INSTRUCTIONS FOR THE TASK
Copy the material below, starting with the line that contains "Image resolution: width=1106" and continuing through the end of the material. Leave the pictures out of your copy.

Screen-element location records
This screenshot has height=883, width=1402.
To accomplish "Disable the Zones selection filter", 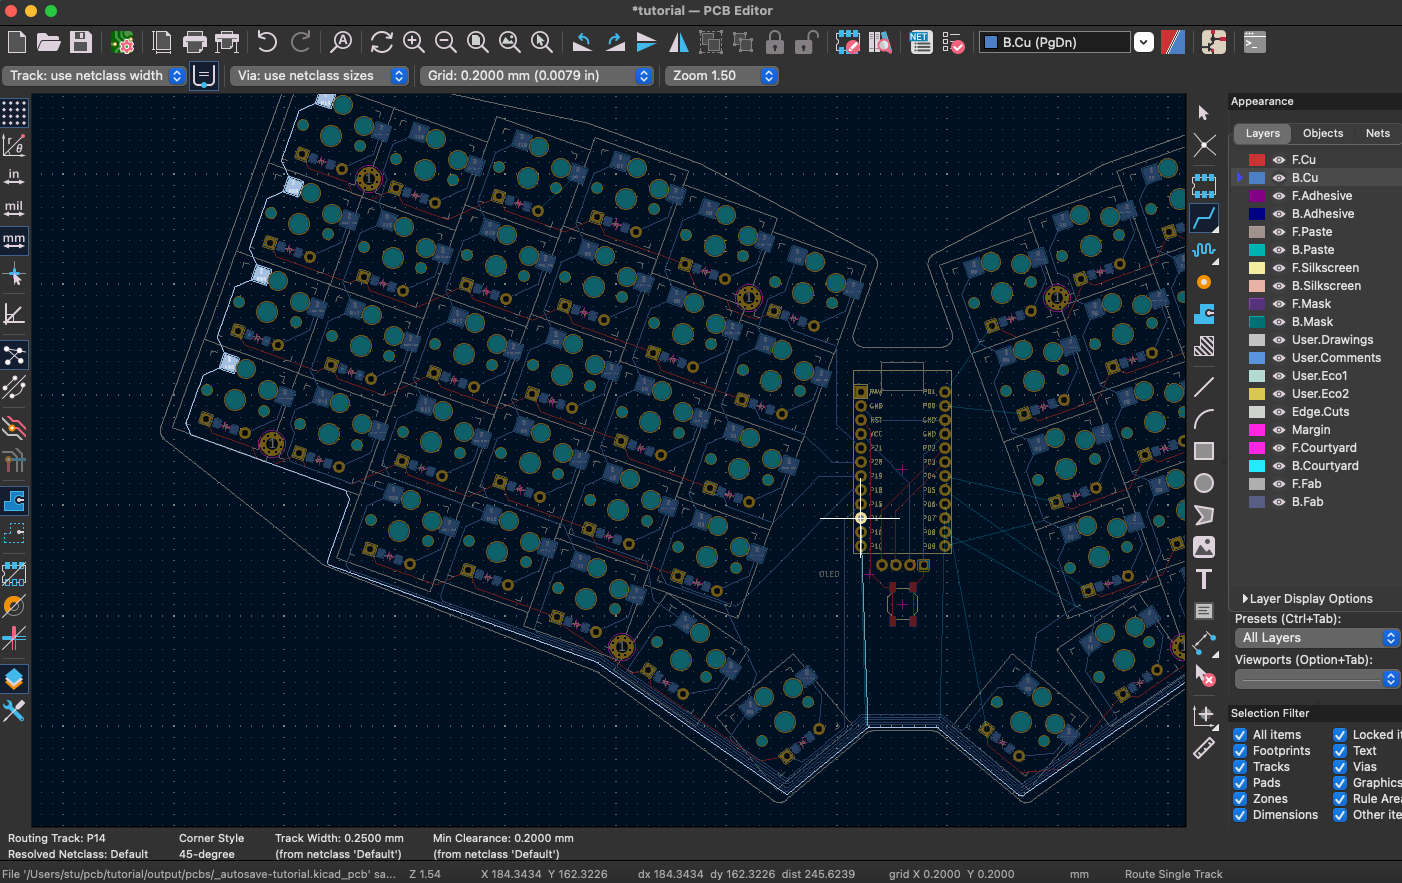I will [x=1240, y=798].
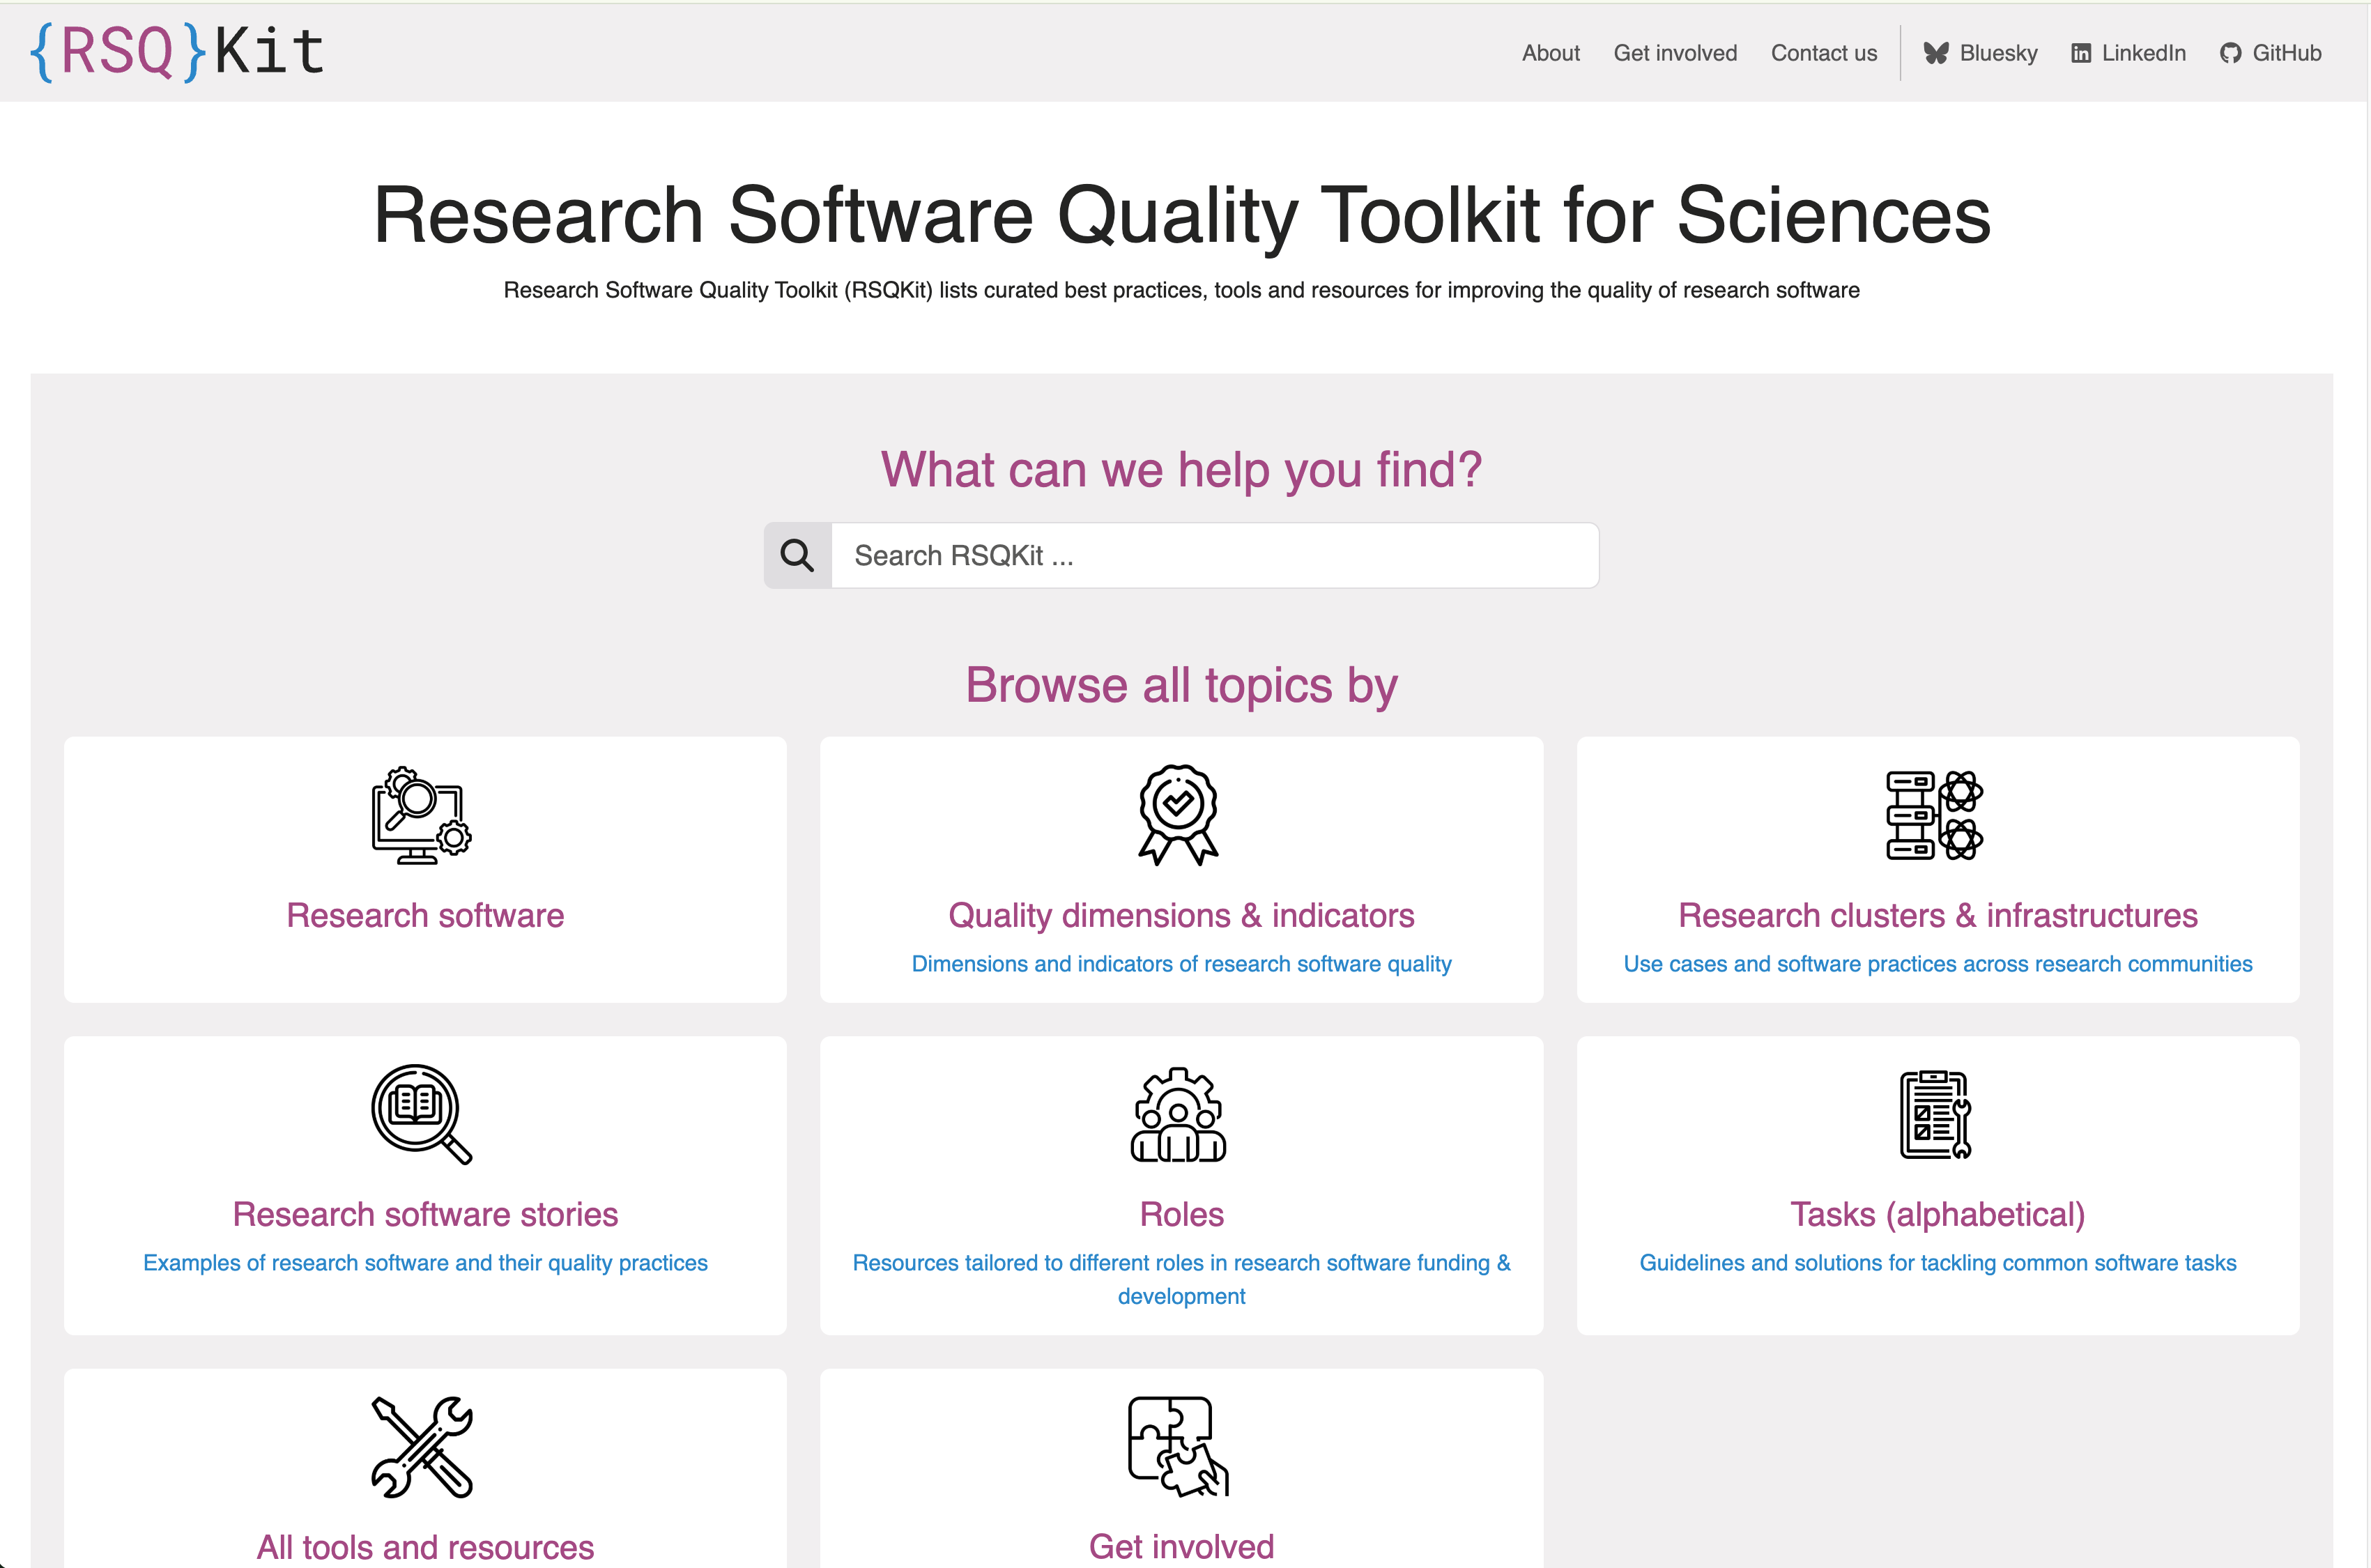The height and width of the screenshot is (1568, 2371).
Task: Open the GitHub link in header
Action: click(2270, 53)
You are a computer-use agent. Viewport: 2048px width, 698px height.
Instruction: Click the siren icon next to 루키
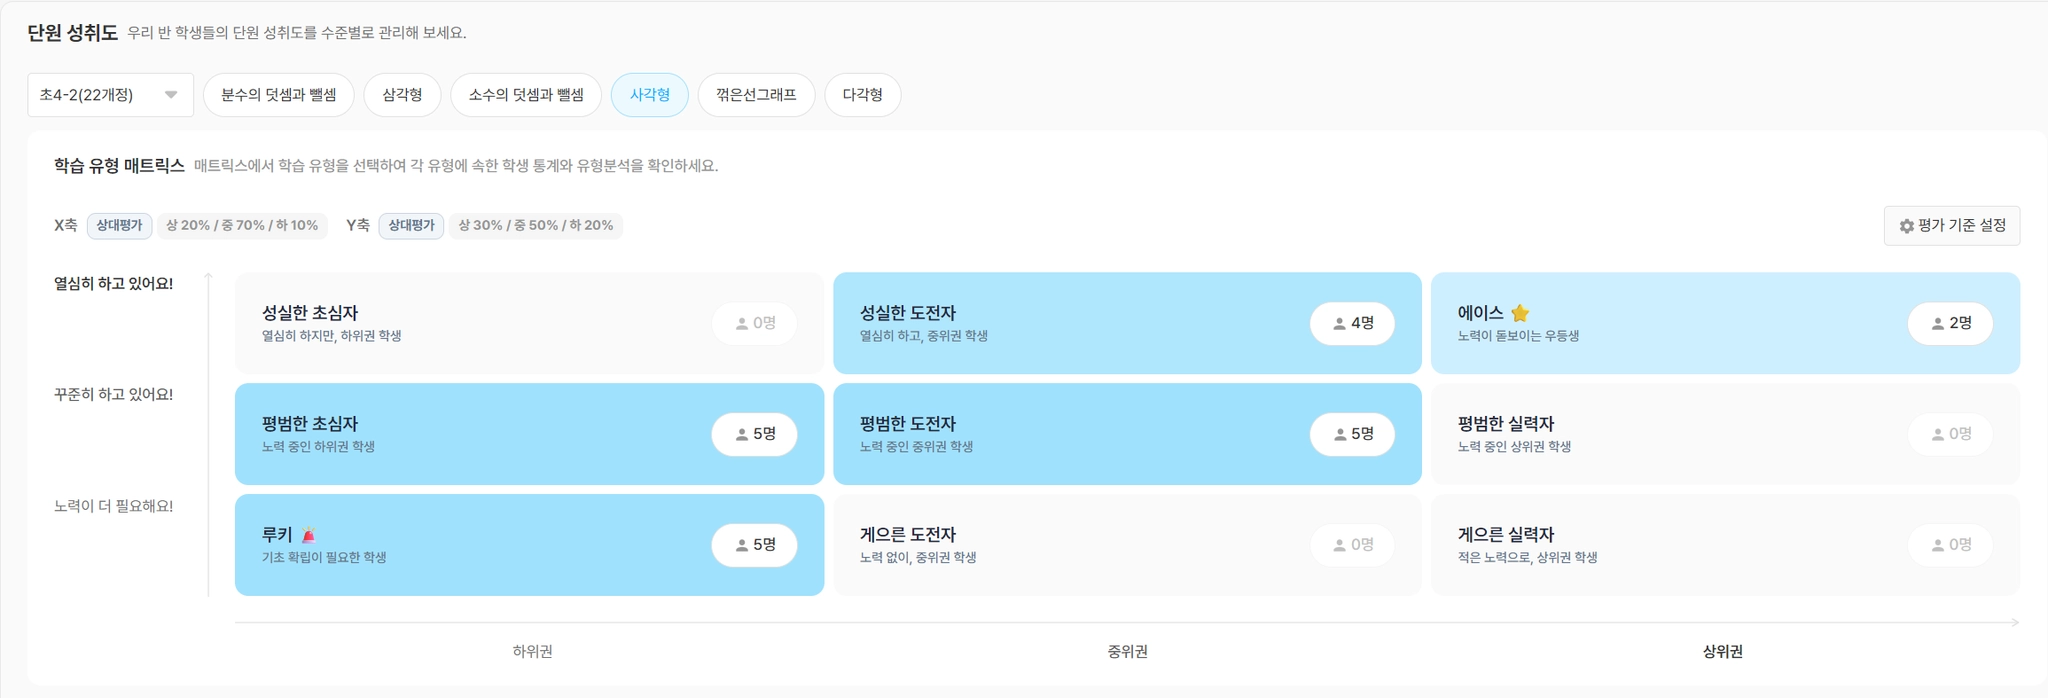tap(309, 535)
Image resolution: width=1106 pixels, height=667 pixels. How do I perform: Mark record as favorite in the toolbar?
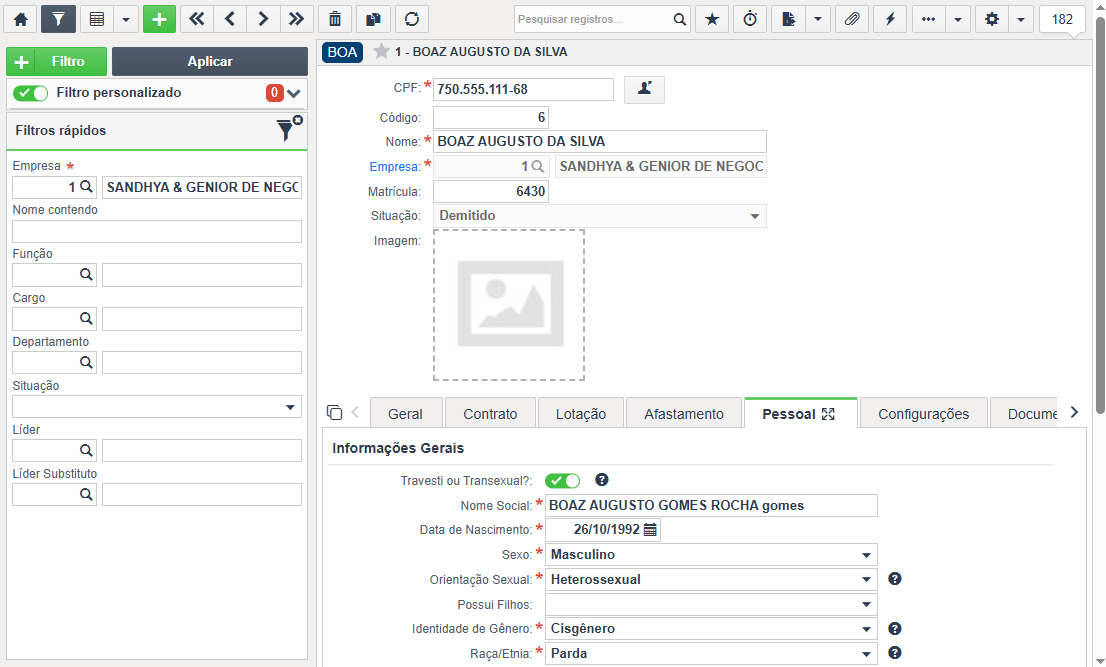(712, 19)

IN RESPONSE
Image resolution: width=1106 pixels, height=667 pixels. How do I perform: Mark record as favorite in the toolbar?
(712, 19)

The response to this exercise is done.